◆ ACTION ITEM: The lines to find are those in the entries that hold the word "computer"; copy every one of them.

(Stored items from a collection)
......
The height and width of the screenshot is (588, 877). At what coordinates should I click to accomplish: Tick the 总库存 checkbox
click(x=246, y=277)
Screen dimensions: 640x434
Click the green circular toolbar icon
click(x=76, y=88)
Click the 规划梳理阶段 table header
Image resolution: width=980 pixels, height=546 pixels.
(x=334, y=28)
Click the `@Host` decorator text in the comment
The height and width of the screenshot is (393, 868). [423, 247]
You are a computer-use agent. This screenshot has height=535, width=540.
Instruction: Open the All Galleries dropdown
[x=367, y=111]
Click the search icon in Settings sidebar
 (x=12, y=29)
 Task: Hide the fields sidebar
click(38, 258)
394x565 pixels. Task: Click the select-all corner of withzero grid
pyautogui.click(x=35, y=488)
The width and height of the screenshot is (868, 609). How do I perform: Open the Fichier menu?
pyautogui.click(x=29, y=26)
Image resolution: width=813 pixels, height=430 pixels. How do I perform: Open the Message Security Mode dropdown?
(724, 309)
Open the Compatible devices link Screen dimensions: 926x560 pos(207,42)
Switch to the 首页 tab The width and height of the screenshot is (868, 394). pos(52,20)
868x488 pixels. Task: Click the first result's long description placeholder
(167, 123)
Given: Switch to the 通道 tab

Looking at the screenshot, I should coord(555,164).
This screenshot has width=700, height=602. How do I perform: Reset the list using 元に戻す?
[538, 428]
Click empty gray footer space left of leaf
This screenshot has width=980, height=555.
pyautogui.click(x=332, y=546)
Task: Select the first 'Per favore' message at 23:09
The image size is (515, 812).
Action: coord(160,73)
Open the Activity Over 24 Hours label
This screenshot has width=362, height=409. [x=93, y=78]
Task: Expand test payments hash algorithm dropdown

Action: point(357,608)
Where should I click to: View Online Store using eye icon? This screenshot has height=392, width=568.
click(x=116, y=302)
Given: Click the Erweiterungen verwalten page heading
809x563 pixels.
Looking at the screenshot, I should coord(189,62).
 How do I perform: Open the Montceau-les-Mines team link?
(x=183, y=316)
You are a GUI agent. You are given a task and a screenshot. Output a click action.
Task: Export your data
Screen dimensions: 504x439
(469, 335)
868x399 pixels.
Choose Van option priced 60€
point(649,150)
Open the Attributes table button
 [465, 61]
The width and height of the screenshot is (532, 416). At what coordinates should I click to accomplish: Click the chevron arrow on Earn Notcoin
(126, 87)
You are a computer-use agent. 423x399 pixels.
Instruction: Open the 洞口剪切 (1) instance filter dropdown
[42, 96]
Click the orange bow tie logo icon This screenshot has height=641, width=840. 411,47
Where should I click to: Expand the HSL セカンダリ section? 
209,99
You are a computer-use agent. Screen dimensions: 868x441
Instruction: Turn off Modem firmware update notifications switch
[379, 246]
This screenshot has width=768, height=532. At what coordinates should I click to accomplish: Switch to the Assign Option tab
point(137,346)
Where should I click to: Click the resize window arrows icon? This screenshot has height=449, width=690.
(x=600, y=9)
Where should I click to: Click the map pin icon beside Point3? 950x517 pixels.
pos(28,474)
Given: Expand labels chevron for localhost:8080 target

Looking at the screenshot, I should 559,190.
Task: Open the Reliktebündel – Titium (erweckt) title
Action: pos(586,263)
......
◆ RESULT FOR THIS TASK:
You are a computer-use agent. This screenshot has height=535, width=540.
You are a computer-use agent. 423x399 pixels.
You are a computer-use agent. Screen dimensions: 868x441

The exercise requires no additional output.